「交通系ICカード」は時代遅れのガラパゴスか
2001年にSuicaが登場して以来、駅の風景は劇的に変わった。切符を買うために券売機に並ぶ必要はなくなり、ピッとタッチするだけ。自由に移動できる魔法のカードは、瞬く間に社会に普及した。しかし今、その絶対的な王座が揺らいでいる。
かつて「0.2秒」という驚異的な決済スピードは、世界一の混雑を誇る日本の鉄道インフラの誇りであった。だが現在、もはや「専用の交通系カード」自体が時代遅れのものになりつつある。
日本で主流の交通系ICカードは、特定のネットワーク専用に閉じられた仕組みである。利用者はあらかじめ専用カードを入手し、現金をチャージする手間を強いられる。
世界に目を向ければ、イギリス・ロンドンでは、2014年の時点でクレジットカードをそのまま改札にタッチして乗車する方式がスタンダードとなっている。クレジットカードのタッチ決済であれば、専用カードの購入もチャージも一切不要。普段使っているカードがそのまま乗車券になる。
日本のJRや私鉄でもクレカ決済の動きが広まっている。交通系ICカードを入手してチャージすることは、もはや時代遅れの「ガラパゴスな儀式」ともいえるのだ。
タッチすら不要の世界がやってくる
いや、そもそも、改札にカードをタッチして乗ること自体が、すでに時代遅れの行為なのかもしれない。世界を見渡すと、カードやスマホすら取り出さない「手ぶら乗車」が現実のものとなっている。

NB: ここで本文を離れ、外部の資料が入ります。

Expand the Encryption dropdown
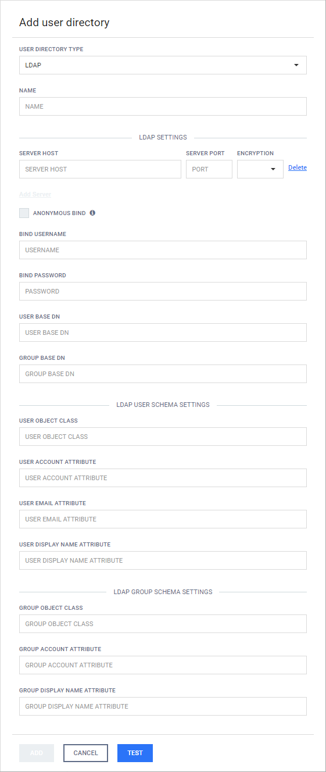The image size is (326, 772). (260, 169)
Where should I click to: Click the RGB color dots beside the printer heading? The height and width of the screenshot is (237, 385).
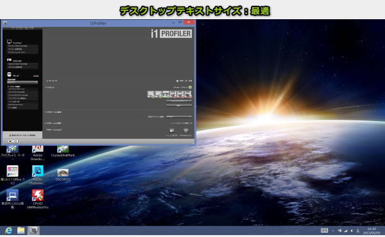pyautogui.click(x=36, y=76)
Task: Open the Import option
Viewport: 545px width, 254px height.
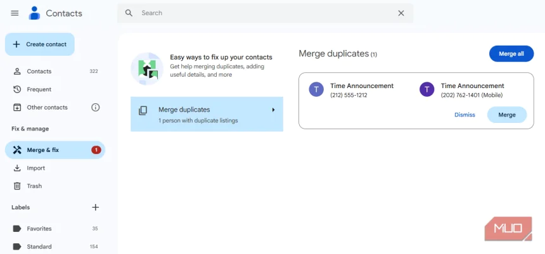Action: 36,168
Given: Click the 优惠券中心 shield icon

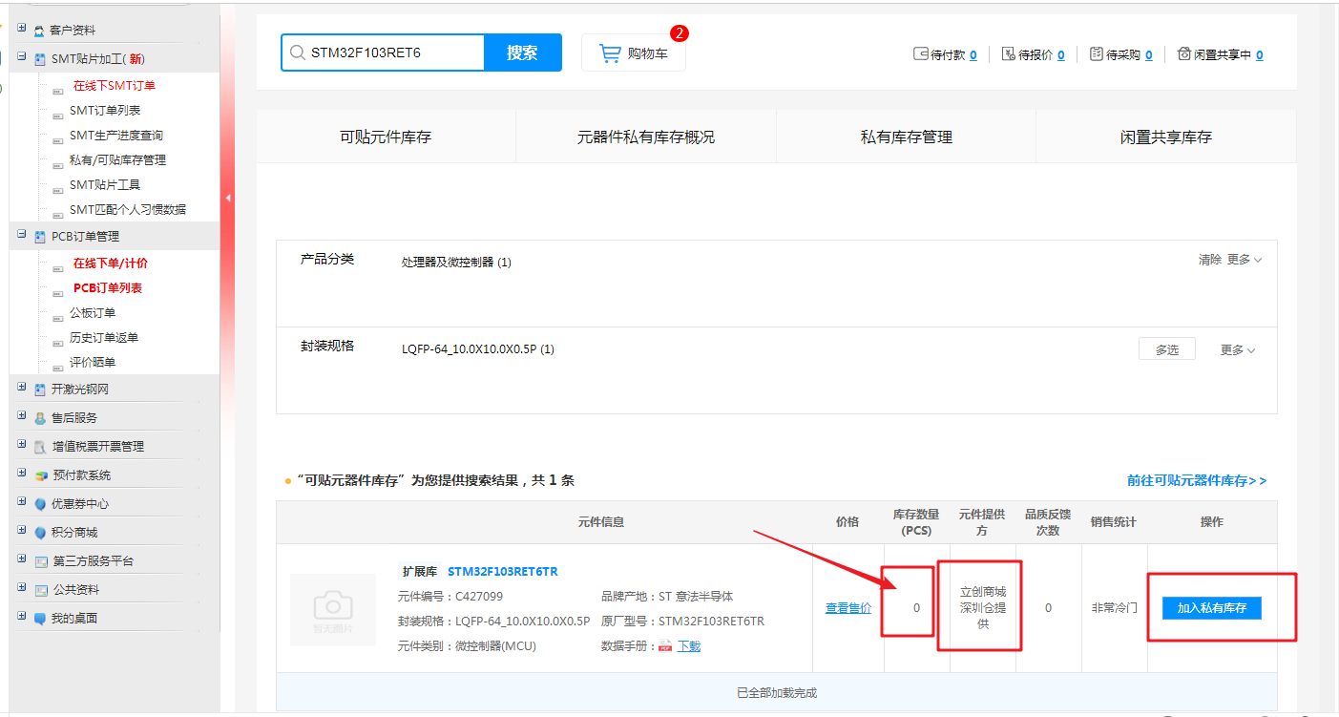Looking at the screenshot, I should pos(40,504).
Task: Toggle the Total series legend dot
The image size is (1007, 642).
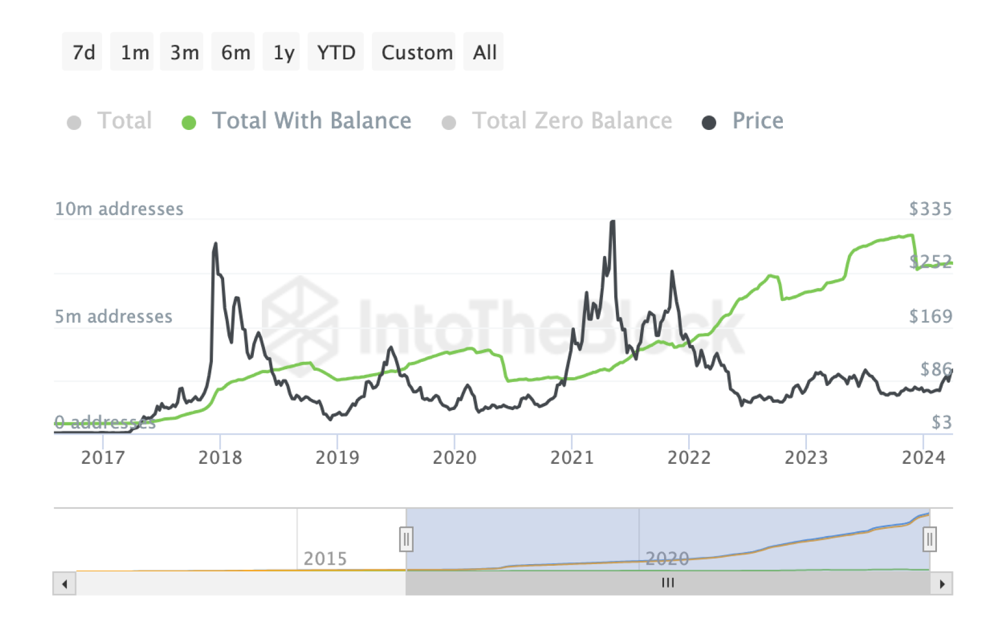Action: [74, 123]
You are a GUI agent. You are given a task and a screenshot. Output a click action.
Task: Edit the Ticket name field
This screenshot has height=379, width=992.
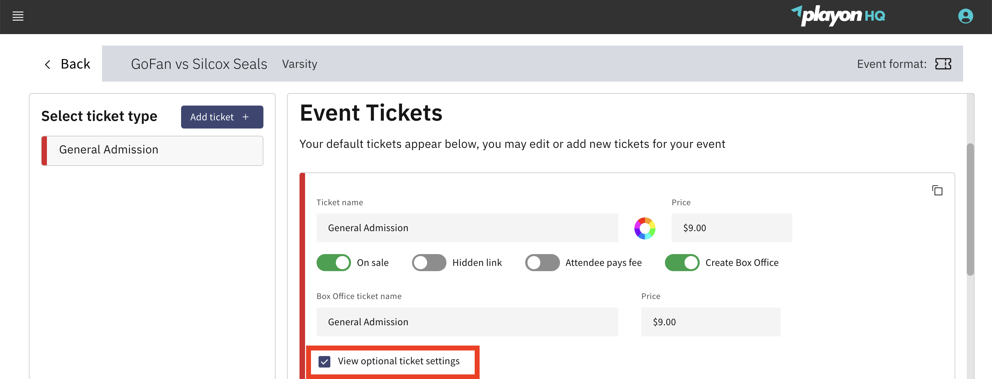coord(467,228)
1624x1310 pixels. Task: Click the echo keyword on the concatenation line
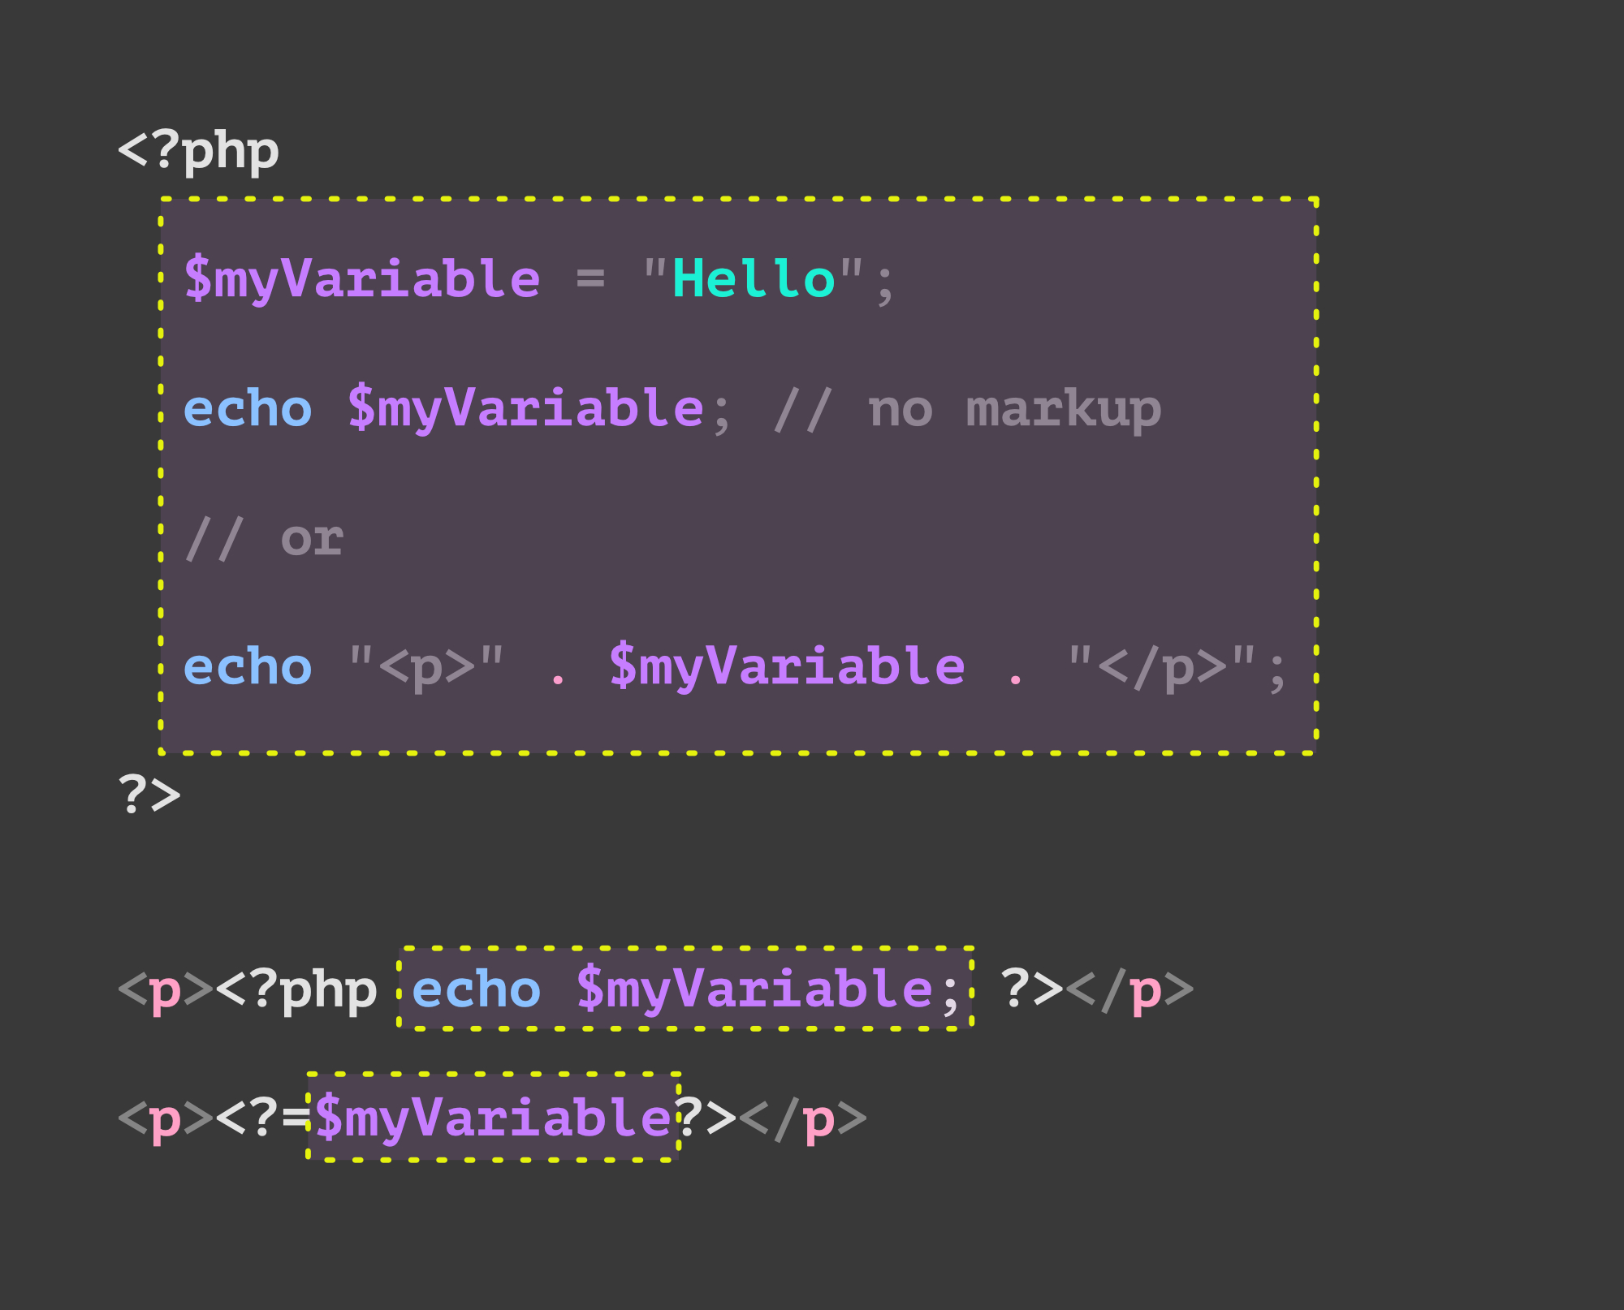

その筆頭が中国だ。深センでは2019年から地下鉄の主要駅で顔認証が導入され、カメラを見るだけでゲートが開く光景が日常となった。また北京では2023年から、手のひらをかざすだけで決済が完了する「掌紋認証」の運用が始まっている。まるで未来の世界ではないか。
もちろん、日本もガラパゴスのまま指をくわえて見ているわけではない。「顔認証」や「ウォークスルー」の技術を兼ね備えた最新鋭の改札の導入が加速している。